Some twelve years ago, a kind American priest very graciously sent me some extremely interesting books; most of which bear the autograph (and annotations) of Fr J B O'Connell ... a name which appears nowadays sandwiched between Fortescue and Reid. His whose reactions to emerging 'reforms' from the 1940s to the 1960s one could trace. I am not prejudiced against Dom Alcuin; but I would like to think that an immense need might suddenly arise for the 1943 Edition instead of for the Reid Edition which tells people how to use the 1962 Missal.
Tucked inside one of these books was a 1946 envelope, with rough notes on the back, from 'Great Southern Hotels'; the Irish Hotel group which includes Parknasilla, where G B Shaw wrote St Joan and other plays, having reached there travelling bolt-upright in the back of his Rolls Royce all the way through the Rebel County of Cork ... and where my family played golf while I read and watched the otters and kingfishers on a then-secluded ruined quay ... it's a small world ... is that ruined quay still 'undeveloped'?).
One of these gifted volumes bears a stamp of ICEL in its earliest days; it is Mary Pierre Ellebracht's highly erudite and still very useful Remarks on the Vocabulary of the ancient Orations in the Missale Romanum of 1964. I wonder if the Liturgy of the Anglophone churches might have been in safer hands if early ICEL had hung onto their Ellebracht.
Other volumes include many papers on Latinity by the ever-great, ever-admirable Christine Mohrmann.

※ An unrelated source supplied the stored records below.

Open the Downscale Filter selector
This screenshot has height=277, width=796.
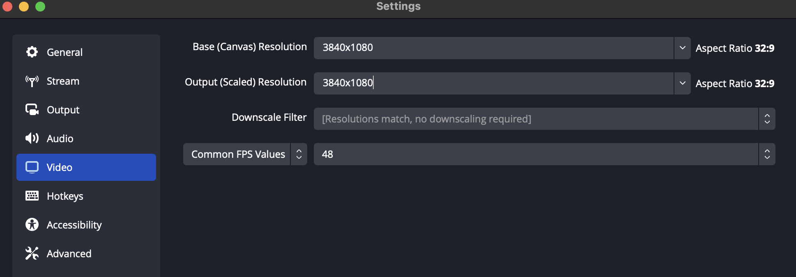click(x=544, y=119)
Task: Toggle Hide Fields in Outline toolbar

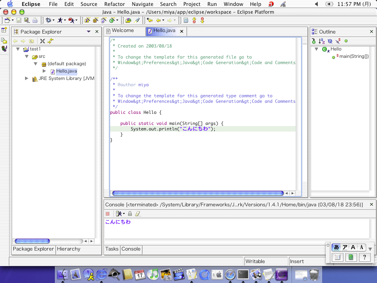Action: click(x=330, y=41)
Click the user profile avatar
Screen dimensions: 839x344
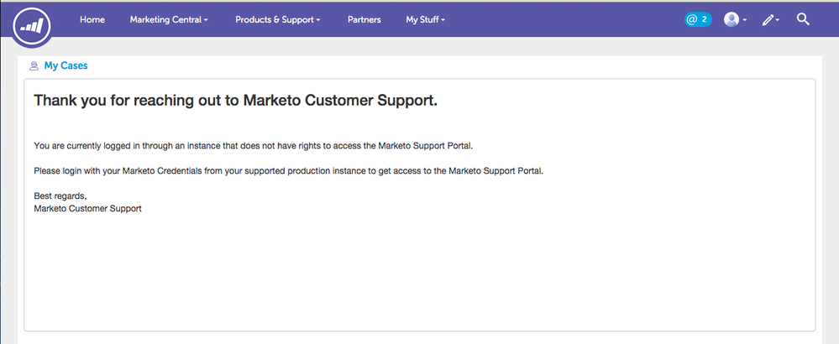pyautogui.click(x=731, y=19)
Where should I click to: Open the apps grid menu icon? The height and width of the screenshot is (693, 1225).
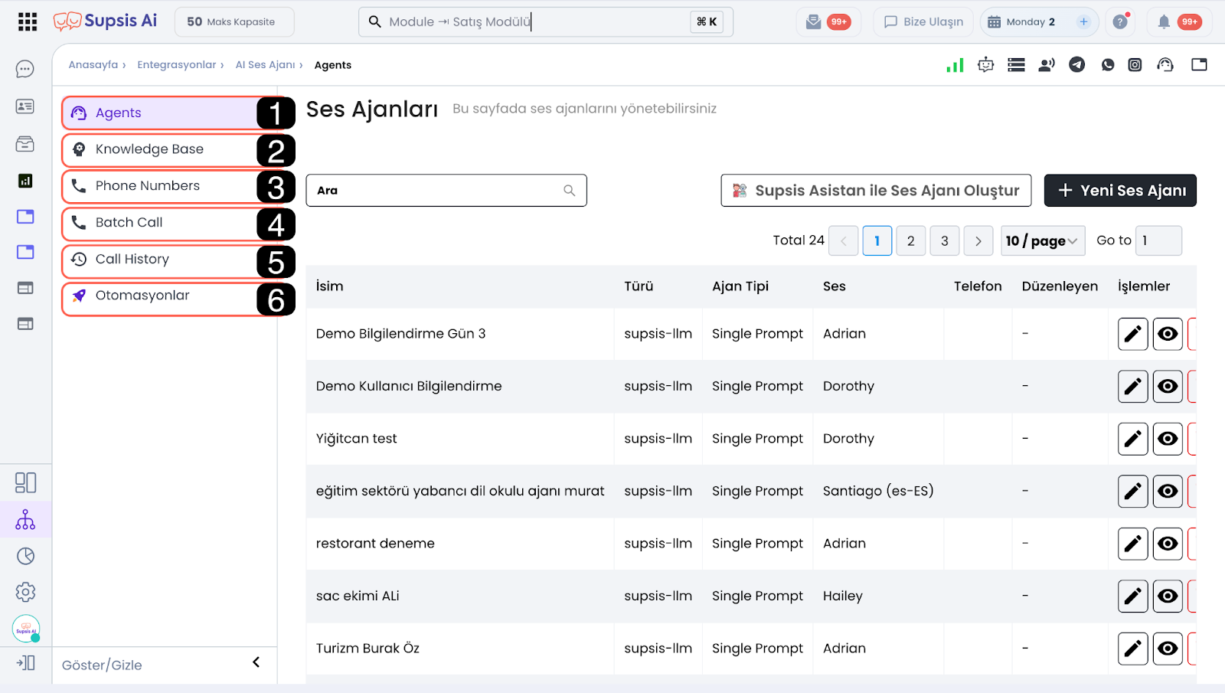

Over these twelve years, this blog has been very much enriched by that benefaction. If you read this, thank you very much, Father.
1 comment:
Fr Hunwicke, those are wonderful books to get and I might be the only one sad the CIE owned Great Southern Hotels vanished into history (although most of the best are open under new owners, albeit with over modern decoration inside). Burns and Oates did publish a 1962 version, twelfth edition, which I own, actually a reprint of same from 20 decades ago, published by Saint Austin Press. This manual has a fine spare prose and reads like something written for a priest offering the Roman Rite of old (I suppose it should!). It is also notes the Irish and British customs like flowers on the altars for festivals. (I wonder if the editor of mine, Scott M.P. Reid is related to the Australian Dom Alcuin Reid). Books with traces of old owners, other than coffee stains, say inscriptions, or even an ex-libris sticker, are almost better to my mind, as they have a past. Some of these books were on archive.org as they were out of copyright, but nearly all can only be rented on that site. Please pray for me, for a private intention (ir)regardless I offer my poor prayers for your intentions and any who might read this.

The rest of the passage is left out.